They will mark the deaths of two community residents who were killed by cars within a 24-hour period last month. One was popular local musician Chris Saathoff, who was struck early on February 14 by an SUV running a red light at Western Avenue and dragged for two blocks. Early the next morning, Benjamin Dominguez Vazquez was run over in the crosswalk at North and Western.
Joined by friends and relatives of victims and led by a new pedestrian-rights group, Logan Square Walks, marchers will meet at noon on Saturday, March 20, outside the Empty Bottle, 1035 N. Western, and walk to the crash sites. (Saathoff was leaving the Empty Bottle when he was killed, and the club is hosting a benefit on March 19 for a memorial arts and music center planned in his name.)

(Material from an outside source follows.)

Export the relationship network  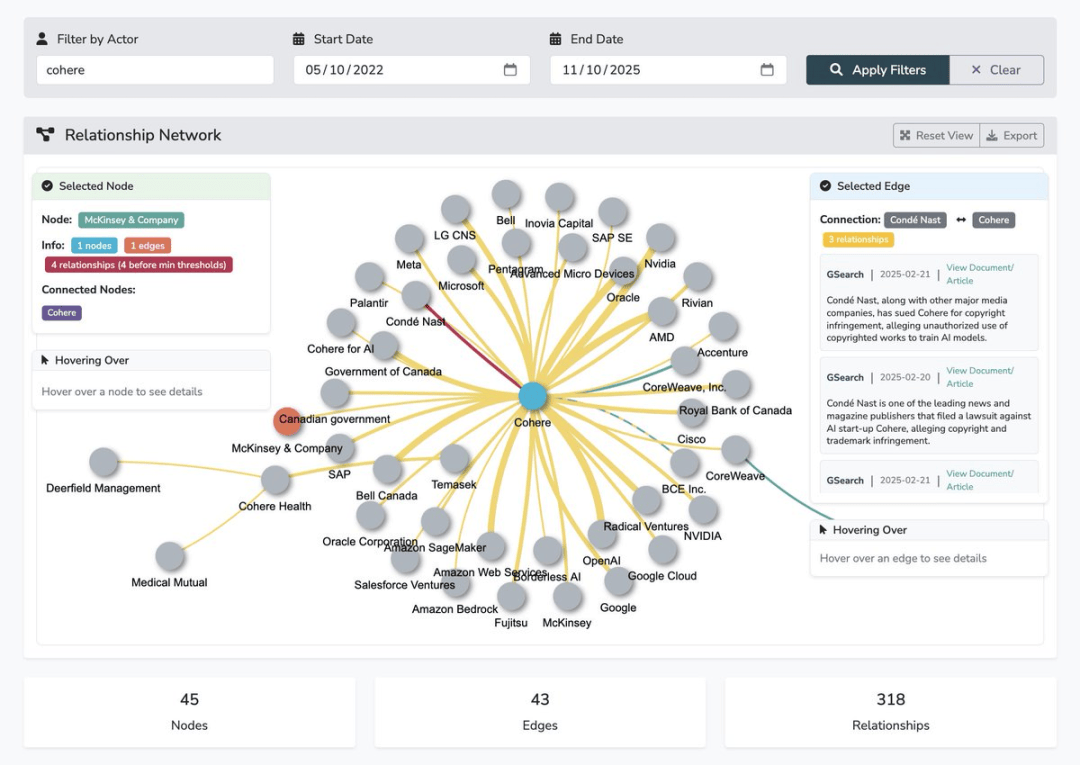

Pedestrians must constantly "navigate motorists who speed through intersections, pass illegally, impede crosswalks and ignore signs," said Christy Prahl, chair of Logan Square Walks. She said that 4,000 traffic collisions involve pedestrians each year in Chicago, and cites a 1997 study reporting an average of 245 deaths of pedestrians in traffic collisions each year in Chicago. "This is a growing public health crisis," she said.

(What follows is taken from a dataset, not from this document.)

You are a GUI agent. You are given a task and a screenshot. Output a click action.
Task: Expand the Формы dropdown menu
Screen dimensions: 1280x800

Over 13 percent of traffic fatalities in Illinois are pedestrians, yet only 1 percent of federal transportation hazard reduction funds go to improving pedestrian environments, said Johanna Nyden of the Center for Neighborhood Technology. "Even sidewalks are usually an afterthought" in roadway projects, she said. CNT is backing the Safe Routes to School Act (SB 2396) to ensure that a larger portion of federal funds go to pedestrian infrastructure around schools and parks.